Combined study of structural properties on metal-organic frameworks with same topology but different linkers or metal

The recently discovered UiO-66/67/68 class of isostructural metallorganic frameworks (MOFs) [2008 J. Am. Chem. Soc. 130 13850] has attracted great interest because of its remarkable stability at high temperatures, high pressures and in presence of different solvents acids and bases [2011 Chem. Mater. 23 1700]. UiO-66 is obtained connecting Zr₆O ₄(OH)₄ inorganic cornerstones with 1,4-benzene- dicarboxylate (BDC) linkers, while for the isostructural UiO-67, the longer 4,4' biphenyl-dicarboxylate (BPDC) is used as linker [2012 Phys. Chem. Chem. Phys. 14 1614]. Hf-UiO-66 is built with the same linker of UiO-66 but, in this case, Hf6O4(OH)4 blocks substitute the Zr₆O₄(OH)₄ ones [2012, Phys. Rev. B 86 125429]. In all cases isostructural cubic MOFs are obtained. Here we report a systematic EXAFS investigation of UiO-66 and UiO-67 (at Zr L₃-edge) and of Hf-UiO-66 (at Hf L3-edge) before and after the removal of solvent in their pores, needed to make the channel volume available. The study reveals that, for the three systems, the perfect M₆O ₄(OH)₄ (M Zr or Hf) octahedron forming the cornerstones of the as prepared material undergoes a remarkable local rearrangement into a distorted M₆O₆ octahedron, with the loss of two water molecules under the desolvation process.
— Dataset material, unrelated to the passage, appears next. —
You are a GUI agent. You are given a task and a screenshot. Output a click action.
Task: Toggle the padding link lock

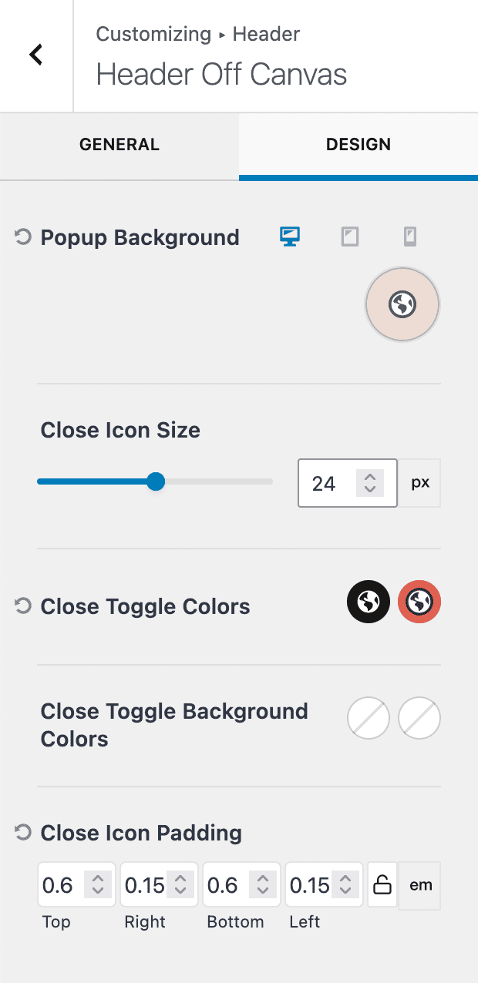pyautogui.click(x=382, y=885)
Notwithstanding the high crystallinity of the materials, this rearrangement, moving M atoms from 8-fold to 7-fold coordination and distorting the M-M distance of the octahedron side by more than 0.2 Å, escape XRPD detection (because not ordered on the long range scale) but is clearly observed by EXAFS owing to its local sensitivity.